• [WORK REQUEST A] In the report on the New Providence Wharf fire, on which floor of Block D did the blaze erupt?
• [WORK REQUEST B] Write the next part of the report on the New Providence Wharf fire, picking up after its final sentence.

• [EXERCISE TEXT]
The blaze will intensify pressure on ministers to fix the cladding crisis. The Daily Mail has been campaigning to end the scandal, which affects around four million leaseholders and has led to fears of a repeat of the Grenfell disaster.

Survivors’ and relatives’ group Grenfell United said: ‘When will the Government take this scandal seriously? Enough is enough.

‘The Government promised to remove dangerous cladding by June 2020 – it has failed to meet its own target and every day that goes by lives are at risk. Today more people have lost their homes in another terrifying fire.’

The blaze erupted just before 9am on the eighth floor of Block D of New Providence Wharf, before gutting the two floors above.

Two adults were taken to hospital for smoke inhalation and a further 38 adults and four children were treated at the scene, London Fire Brigade said. Twenty fire engines and 125 crew were sent to the blaze.

Fire fighters inspect the damage at New Providence Wharf on Fairmont Avenue in Poplar in east London

Residents said work to remove the cladding had been due to start last year and criticised building owner Ballymore for delays. Ballymore, which houses more than 20,000 residents across the UK and Ireland, was named by the Government earlier this year as one of 14 companies that had failed to remove cladding on private developments.

The firm said ‘enabling works’ on New Providence Wharf had begun two weeks ago, but one leaseholder said this involved ‘moving some plants’.

The repair bill is expected to be £11.6million, of which £8million is covered by Government funding. But Ballymore is offering only £500,000 despite making £97million profit last year. It leaves leaseholders to pay £2.5million at an average of £4,000 each.

Meanwhile, their service charge has soared by 77 per cent to £9,000 over the past four years. Natalie Clarke, 43, who lives on the third floor, said: ‘We’re stuck in a building that could kill us and the costs are going through the roof. Ballymore don’t seem to care and frankly the Government’s been no help.’

More than 100 fire fighters and 20 crews tackled the New Providence Wharf blast at its peak

The cause of the fire remains unknown, although residents suggested it may have been a fuse box. Cladding expert Dr Jonathan Evans said the blaze appeared to have spread due to the narrow gap between floors, meaning the flames simply ‘rolled over’ into the flats above.

He said it was ‘pure luck’ that the blaze hadn’t caught a large strip of cladding on the right-hand side of the flats or ‘you would have lost that entire column’.

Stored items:
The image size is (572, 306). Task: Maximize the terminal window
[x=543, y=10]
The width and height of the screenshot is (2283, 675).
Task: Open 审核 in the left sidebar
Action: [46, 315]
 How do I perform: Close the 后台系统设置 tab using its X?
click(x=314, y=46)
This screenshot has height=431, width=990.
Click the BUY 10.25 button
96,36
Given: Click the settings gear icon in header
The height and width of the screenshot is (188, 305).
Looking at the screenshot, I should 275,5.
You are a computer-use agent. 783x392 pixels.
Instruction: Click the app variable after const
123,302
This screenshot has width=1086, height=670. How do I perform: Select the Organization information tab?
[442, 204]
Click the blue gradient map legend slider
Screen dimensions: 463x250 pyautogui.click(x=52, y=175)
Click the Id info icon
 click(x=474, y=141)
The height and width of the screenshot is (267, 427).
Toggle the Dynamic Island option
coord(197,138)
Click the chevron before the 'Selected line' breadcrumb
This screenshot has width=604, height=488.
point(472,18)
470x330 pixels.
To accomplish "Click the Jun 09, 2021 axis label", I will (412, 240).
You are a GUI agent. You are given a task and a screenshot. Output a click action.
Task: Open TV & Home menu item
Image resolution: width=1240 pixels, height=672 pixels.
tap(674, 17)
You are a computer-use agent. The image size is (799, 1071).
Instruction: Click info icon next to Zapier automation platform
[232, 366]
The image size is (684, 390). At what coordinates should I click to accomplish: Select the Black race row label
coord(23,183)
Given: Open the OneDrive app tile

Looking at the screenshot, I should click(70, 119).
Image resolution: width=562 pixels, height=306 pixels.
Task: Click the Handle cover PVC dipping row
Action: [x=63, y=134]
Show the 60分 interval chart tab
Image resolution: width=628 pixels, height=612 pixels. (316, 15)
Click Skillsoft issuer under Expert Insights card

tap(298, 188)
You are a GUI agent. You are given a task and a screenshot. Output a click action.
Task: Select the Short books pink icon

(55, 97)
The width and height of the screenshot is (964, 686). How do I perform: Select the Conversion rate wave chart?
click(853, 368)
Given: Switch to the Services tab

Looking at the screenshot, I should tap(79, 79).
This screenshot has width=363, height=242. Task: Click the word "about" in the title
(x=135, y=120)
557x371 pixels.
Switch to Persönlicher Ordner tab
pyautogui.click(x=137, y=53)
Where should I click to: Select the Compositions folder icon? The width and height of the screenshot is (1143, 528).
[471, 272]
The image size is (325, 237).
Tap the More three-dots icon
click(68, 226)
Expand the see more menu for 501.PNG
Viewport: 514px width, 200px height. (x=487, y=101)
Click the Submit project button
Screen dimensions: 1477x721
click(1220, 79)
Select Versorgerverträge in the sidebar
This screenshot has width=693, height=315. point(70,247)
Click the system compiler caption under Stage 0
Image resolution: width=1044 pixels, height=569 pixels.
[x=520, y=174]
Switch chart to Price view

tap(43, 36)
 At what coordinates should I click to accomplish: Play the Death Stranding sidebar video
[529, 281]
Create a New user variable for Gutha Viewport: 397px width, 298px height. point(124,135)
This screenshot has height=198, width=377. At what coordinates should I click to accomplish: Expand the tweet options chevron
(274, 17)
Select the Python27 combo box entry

• [EXERCISE RESPONSE A] The eighth floor.

• [EXERCISE RESPONSE B]
Tory MP Sir Peter Bottomley said: ‘This is a wake-up call for the Government. Homes must be made safe urgently. Ministers have to provide comprehensive funding then claim it back from those responsible.’

A Government spokesman said: ‘Ministers have met Ballymore repeatedly to urge action.’

A Ballymore spokesman said the cladding on the building did not combust and ‘played no part in causing or facilitating the fire’. 

Why is the cladding still there, why is it taking so long and what happens next? 

WHY IS THE CLADDING STILL THERE?

Leaseholders at New Providence Wharf say their cladding was identified just months after Grenfell, but work to remove it has still not begun. The block is one of 469 buildings with ACM cladding, but work has been completed onjust 247. The initial target for completing this work was June 2020, but is now the end of 2021. It is thought there could be more than 11,000 buildings with other types of cladding where work has barely started.

WHY IS IT TAKING SO LONG?

Leaseholders say the initial delay was due to a lack of Government funding and the refusal of their building owner, Ballymore, to cover the costs. But even after extra funds were made available, it has been slow to be released. Ballymore said it mobilised swiftly once funding was confirmed. Experts say these problems are symptomatic of the crisis across the country.

WHAT HAPPENS NEXT?

It will add to pressure on ministers to stump up the funding necessary to ensure work can be completed as quickly as possible. The current fund is £5.1billion, but doesn’t cover buildings below 18 metres (60ft) or non-cladding-related defects, such as missing fire breaks. MPs estimate it will cost £15billion to fix all unsafe buildings, but work cannot start until cash is available.